---------- Records to use
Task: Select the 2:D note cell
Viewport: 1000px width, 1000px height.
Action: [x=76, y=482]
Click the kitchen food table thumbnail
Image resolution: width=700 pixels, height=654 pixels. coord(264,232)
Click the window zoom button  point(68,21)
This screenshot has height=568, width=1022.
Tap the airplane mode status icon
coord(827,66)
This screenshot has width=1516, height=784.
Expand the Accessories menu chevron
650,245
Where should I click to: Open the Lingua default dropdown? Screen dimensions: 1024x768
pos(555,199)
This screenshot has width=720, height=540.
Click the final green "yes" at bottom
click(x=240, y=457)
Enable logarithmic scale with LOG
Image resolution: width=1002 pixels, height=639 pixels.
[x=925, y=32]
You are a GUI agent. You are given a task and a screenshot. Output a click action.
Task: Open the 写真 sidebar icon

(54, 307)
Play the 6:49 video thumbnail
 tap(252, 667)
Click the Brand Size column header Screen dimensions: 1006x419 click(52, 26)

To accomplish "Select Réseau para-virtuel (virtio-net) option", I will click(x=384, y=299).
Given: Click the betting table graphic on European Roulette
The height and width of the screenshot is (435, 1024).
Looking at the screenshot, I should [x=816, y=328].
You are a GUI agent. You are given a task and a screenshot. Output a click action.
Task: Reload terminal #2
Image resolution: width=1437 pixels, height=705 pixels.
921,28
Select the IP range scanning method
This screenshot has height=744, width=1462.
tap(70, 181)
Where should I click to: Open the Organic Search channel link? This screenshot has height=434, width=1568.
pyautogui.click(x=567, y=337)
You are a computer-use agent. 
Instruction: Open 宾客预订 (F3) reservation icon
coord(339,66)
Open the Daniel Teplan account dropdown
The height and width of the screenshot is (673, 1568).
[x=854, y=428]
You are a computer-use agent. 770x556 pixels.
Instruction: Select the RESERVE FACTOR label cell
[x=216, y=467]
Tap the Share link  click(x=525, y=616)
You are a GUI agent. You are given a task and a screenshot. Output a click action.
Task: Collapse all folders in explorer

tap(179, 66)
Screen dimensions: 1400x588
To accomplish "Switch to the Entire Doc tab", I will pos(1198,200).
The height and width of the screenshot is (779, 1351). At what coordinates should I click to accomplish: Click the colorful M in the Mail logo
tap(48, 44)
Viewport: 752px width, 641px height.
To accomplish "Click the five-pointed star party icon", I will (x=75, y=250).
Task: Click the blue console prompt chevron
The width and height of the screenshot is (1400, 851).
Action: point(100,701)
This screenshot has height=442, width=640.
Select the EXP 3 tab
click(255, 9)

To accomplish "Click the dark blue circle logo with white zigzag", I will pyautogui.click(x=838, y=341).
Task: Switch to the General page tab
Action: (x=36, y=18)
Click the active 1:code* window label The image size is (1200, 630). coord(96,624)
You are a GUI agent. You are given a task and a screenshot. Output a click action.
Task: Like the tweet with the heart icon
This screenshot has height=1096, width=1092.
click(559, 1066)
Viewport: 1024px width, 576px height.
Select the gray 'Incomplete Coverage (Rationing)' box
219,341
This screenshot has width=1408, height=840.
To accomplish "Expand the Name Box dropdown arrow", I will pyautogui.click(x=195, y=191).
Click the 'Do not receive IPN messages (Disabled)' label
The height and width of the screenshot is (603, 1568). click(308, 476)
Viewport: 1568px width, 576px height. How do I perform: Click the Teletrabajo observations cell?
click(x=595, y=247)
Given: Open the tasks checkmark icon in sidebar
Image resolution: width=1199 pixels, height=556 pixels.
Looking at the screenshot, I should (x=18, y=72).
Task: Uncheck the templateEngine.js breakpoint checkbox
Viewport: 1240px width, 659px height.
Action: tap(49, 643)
--------------------
-- Exercise description --
Give back every entry, word for word.

-- Task solution --
Task: Select the 2:D note cell
Viewport: 1000px width, 1000px height.
Action: [x=76, y=482]
Click the kitchen food table thumbnail
Image resolution: width=700 pixels, height=654 pixels. coord(264,232)
Click the window zoom button  point(68,21)
This screenshot has height=568, width=1022.
Tap the airplane mode status icon
coord(827,66)
This screenshot has width=1516, height=784.
Expand the Accessories menu chevron
650,245
Where should I click to: Open the Lingua default dropdown? Screen dimensions: 1024x768
pos(555,199)
This screenshot has width=720, height=540.
Click the final green "yes" at bottom
click(x=240, y=457)
Enable logarithmic scale with LOG
Image resolution: width=1002 pixels, height=639 pixels.
[x=925, y=32]
You are a GUI agent. You are given a task and a screenshot. Output a click action.
Task: Open the 写真 sidebar icon

(54, 307)
Play the 6:49 video thumbnail
 tap(252, 667)
Click the Brand Size column header Screen dimensions: 1006x419 click(52, 26)

To accomplish "Select Réseau para-virtuel (virtio-net) option", I will click(x=384, y=299).
Given: Click the betting table graphic on European Roulette
The height and width of the screenshot is (435, 1024).
Looking at the screenshot, I should [x=816, y=328].
You are a GUI agent. You are given a task and a screenshot. Output a click action.
Task: Reload terminal #2
Image resolution: width=1437 pixels, height=705 pixels.
921,28
Select the IP range scanning method
This screenshot has height=744, width=1462.
tap(70, 181)
Where should I click to: Open the Organic Search channel link? This screenshot has height=434, width=1568.
pyautogui.click(x=567, y=337)
You are a computer-use agent. 
Instruction: Open 宾客预订 (F3) reservation icon
coord(339,66)
Open the Daniel Teplan account dropdown
The height and width of the screenshot is (673, 1568).
[x=854, y=428]
You are a computer-use agent. 770x556 pixels.
Instruction: Select the RESERVE FACTOR label cell
[x=216, y=467]
Tap the Share link  click(x=525, y=616)
You are a GUI agent. You are given a task and a screenshot. Output a click action.
Task: Collapse all folders in explorer

tap(179, 66)
Screen dimensions: 1400x588
To accomplish "Switch to the Entire Doc tab", I will pos(1198,200).
The height and width of the screenshot is (779, 1351). At what coordinates should I click to accomplish: Click the colorful M in the Mail logo
tap(48, 44)
Viewport: 752px width, 641px height.
To accomplish "Click the five-pointed star party icon", I will (x=75, y=250).
Task: Click the blue console prompt chevron
The width and height of the screenshot is (1400, 851).
Action: point(100,701)
This screenshot has height=442, width=640.
Select the EXP 3 tab
click(255, 9)

To accomplish "Click the dark blue circle logo with white zigzag", I will pyautogui.click(x=838, y=341).
Task: Switch to the General page tab
Action: (x=36, y=18)
Click the active 1:code* window label The image size is (1200, 630). coord(96,624)
You are a GUI agent. You are given a task and a screenshot. Output a click action.
Task: Like the tweet with the heart icon
This screenshot has height=1096, width=1092.
click(559, 1066)
Viewport: 1024px width, 576px height.
Select the gray 'Incomplete Coverage (Rationing)' box
219,341
This screenshot has width=1408, height=840.
To accomplish "Expand the Name Box dropdown arrow", I will pyautogui.click(x=195, y=191).
Click the 'Do not receive IPN messages (Disabled)' label
The height and width of the screenshot is (603, 1568). click(308, 476)
Viewport: 1568px width, 576px height. How do I perform: Click the Teletrabajo observations cell?
click(x=595, y=247)
Given: Open the tasks checkmark icon in sidebar
Image resolution: width=1199 pixels, height=556 pixels.
Looking at the screenshot, I should (x=18, y=72).
Task: Uncheck the templateEngine.js breakpoint checkbox
Viewport: 1240px width, 659px height.
Action: tap(49, 643)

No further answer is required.